Completely different animals, about as close relatives as humans and sea urchins (or even farther apart!) and both equally amazing so I had to include both! The more I have read up on these gems the more determined I have become to seek them out whilst diving!
So what is a Nudibranch you may be wondering? Well in fact they are actually sea slugs that are members of the class Gastropoda in the Phylum Mollusca, which also includes snails, slugs, limpets and sea hairs. All nudibranchs are sea slugs, but not all sea slugs are nudibranchs. They can be as small as 0.5cm and can grow up to about 60cm. They are beautifully coloured little creatures. They are shell-less and boneless.
Over 3,000 species of nudibranchs exist, and most live in shallow, tropical waters. They can be anywhere from a quarter of an inch to 12 inches long and can weigh up to 3.3 pounds. These sea slugs spend their time sliding on their bellies around their habitat in search of snacks. The animals have a set of curved teeth, which they use to eat coral, sponges, and fish eggs off the ocean floor. Nudibranchs use tentacles on their heads to poke around for grub. The nudibranch’s meals don’t just satisfy its hunger—the food also gives the animal its colouring. When the sea slug eats, it absorbs and displays its prey’s pigment—the substance that gives the prey its colour. Some nudibranchs also absorb toxins from certain prey and secrete the poison from their own skin. This allows them to fend off predators such as fish.
So the Nudibranch is stunning, resourceful, and it recycles? This slug sounds far from sluggish!
FUN FACT! It has been known that some humans eat these creatures, although when the experience is likened to "chewing an eraser" it's not high on the list of delicacies I would like to try!
We already learnt about the nudibranches, which a lot of people think are relatives to the flatworms, but they are actually a completely different species with very different roots. What they do have in common though is that they come in a very broad variety of families and can be as colourful as the nudies too. Flatworms are soft bodied invertebrates and over half of them live as parasites. Some of them are very dangerous for humans such as the tapeworms, or more specifically, schistosomes. Another part of the flatworm family live on land but the ones we want to focus on are those lighting up our underwater world with their weird looks and vibrant colours
Most flatworms only have one opening (mouth) to feed which is then also used to dump processed food.
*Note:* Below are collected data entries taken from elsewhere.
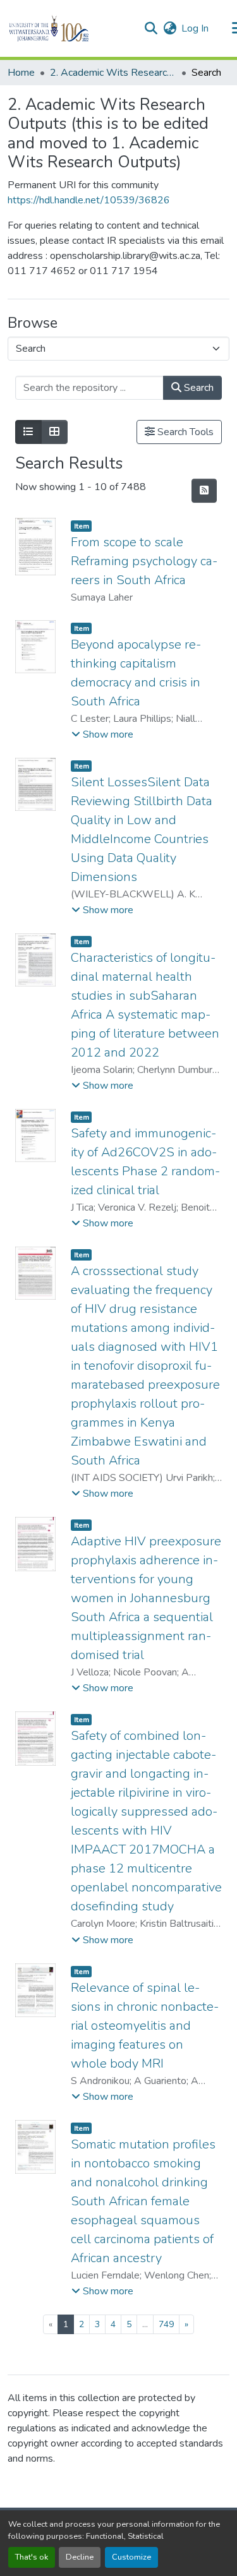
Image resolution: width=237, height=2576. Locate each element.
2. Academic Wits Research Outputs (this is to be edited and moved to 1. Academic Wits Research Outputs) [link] (113, 73)
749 (166, 2324)
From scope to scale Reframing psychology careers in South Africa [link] (144, 561)
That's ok (31, 2557)
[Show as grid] (54, 432)
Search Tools (184, 432)
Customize (131, 2557)
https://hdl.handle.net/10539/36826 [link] (89, 200)
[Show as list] (28, 432)
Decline (80, 2557)
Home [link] (21, 73)
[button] (70, 28)
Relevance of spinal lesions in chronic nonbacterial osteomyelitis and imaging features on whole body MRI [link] (145, 2025)
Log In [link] (195, 28)
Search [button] (197, 388)
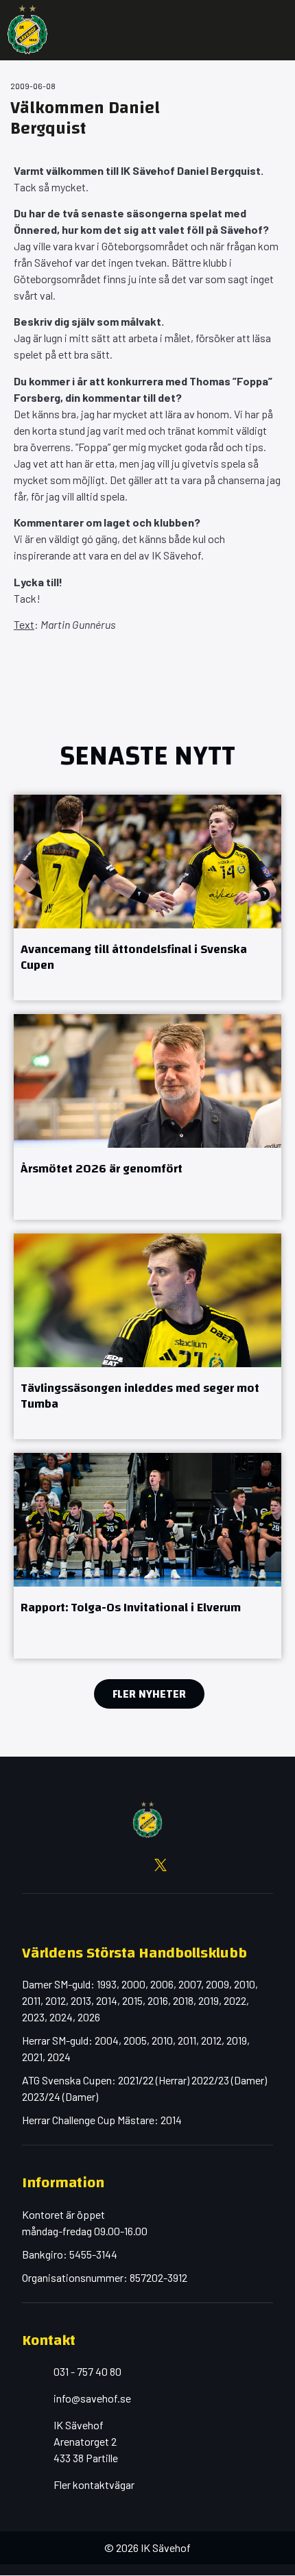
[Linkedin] (186, 1865)
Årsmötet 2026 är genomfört (101, 1168)
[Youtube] (134, 1865)
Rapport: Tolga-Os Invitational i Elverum (131, 1607)
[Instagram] (108, 1865)
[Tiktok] (212, 1865)
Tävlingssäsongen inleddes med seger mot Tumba (140, 1396)
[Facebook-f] (82, 1865)
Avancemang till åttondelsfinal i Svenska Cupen (134, 957)
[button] (274, 30)
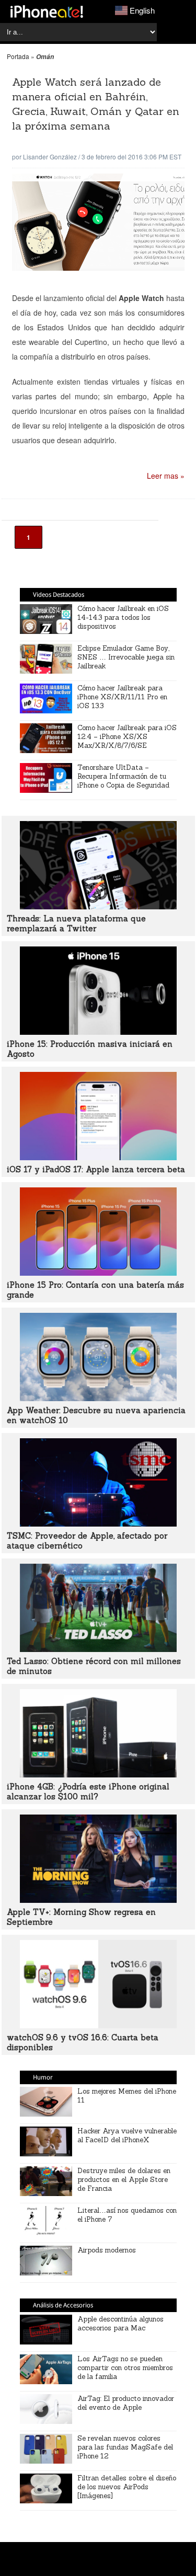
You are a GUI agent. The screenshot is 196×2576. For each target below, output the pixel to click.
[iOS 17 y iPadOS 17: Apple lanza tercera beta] (98, 1157)
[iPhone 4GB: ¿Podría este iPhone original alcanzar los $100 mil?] (98, 1774)
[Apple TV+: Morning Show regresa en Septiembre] (98, 1900)
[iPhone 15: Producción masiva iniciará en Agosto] (98, 1031)
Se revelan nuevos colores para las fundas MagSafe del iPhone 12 (125, 2447)
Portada (18, 56)
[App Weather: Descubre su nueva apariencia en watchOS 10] (98, 1398)
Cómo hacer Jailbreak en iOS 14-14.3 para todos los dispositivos (123, 617)
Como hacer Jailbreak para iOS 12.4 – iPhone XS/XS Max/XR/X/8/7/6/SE (127, 736)
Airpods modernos (106, 2250)
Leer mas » (166, 475)
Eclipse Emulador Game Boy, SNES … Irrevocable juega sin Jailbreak (126, 657)
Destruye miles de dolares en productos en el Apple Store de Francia (123, 2179)
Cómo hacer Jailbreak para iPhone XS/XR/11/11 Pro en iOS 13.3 (122, 697)
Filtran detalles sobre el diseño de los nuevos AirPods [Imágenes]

This means that most of them can unlike me not eat continuously but have to feed and then wait until all the food is processed through their network of guts extending through their body. However some exceptions - usually found in the bigger worms - do exist and they do have one or more anuses to get rid of the processed foods. Most of the time flatworms crawl on the bottom (preferably sand) by using their muscles in combination with their body fluids to apply more pressure to their body. Some of them can use the same system to even swim freely in the water which is one of the most amazing sightings.
Now how do the flatworms reproduce? Again there are some very diverse strategies. The bigger species which are the ones we observe underwater mate by penis fencing. They are born as males but also have female reproductive cells. The two males duel each other trying to impregnate each other while the loser will adapt the female role and develop the eggs. This means it will have a higher demand on nutrients and lower chances of survival in the ocean.
In most species, when the eggs hatch "miniature males" emerge and go on their quest for reproduction.
You can easily tell which is which by observing three simple characteristics:
1- Flatworms are "flat", thin, while nudibranchs show some more thickness
2- Nudibranchs have their main sensory organs, the rhinophores (the two "antennae" on the head)
3- Flatworms move a lot faster than nudibranchs.
Another important aspect of flatworms is they have no circulatory nor respiratory systems... so there are no gills! Pretty cool stuff! You can see them everywhere around Koh Tao but keep your eyes peeled for flat worms swimming, it is truly a memorizing experience.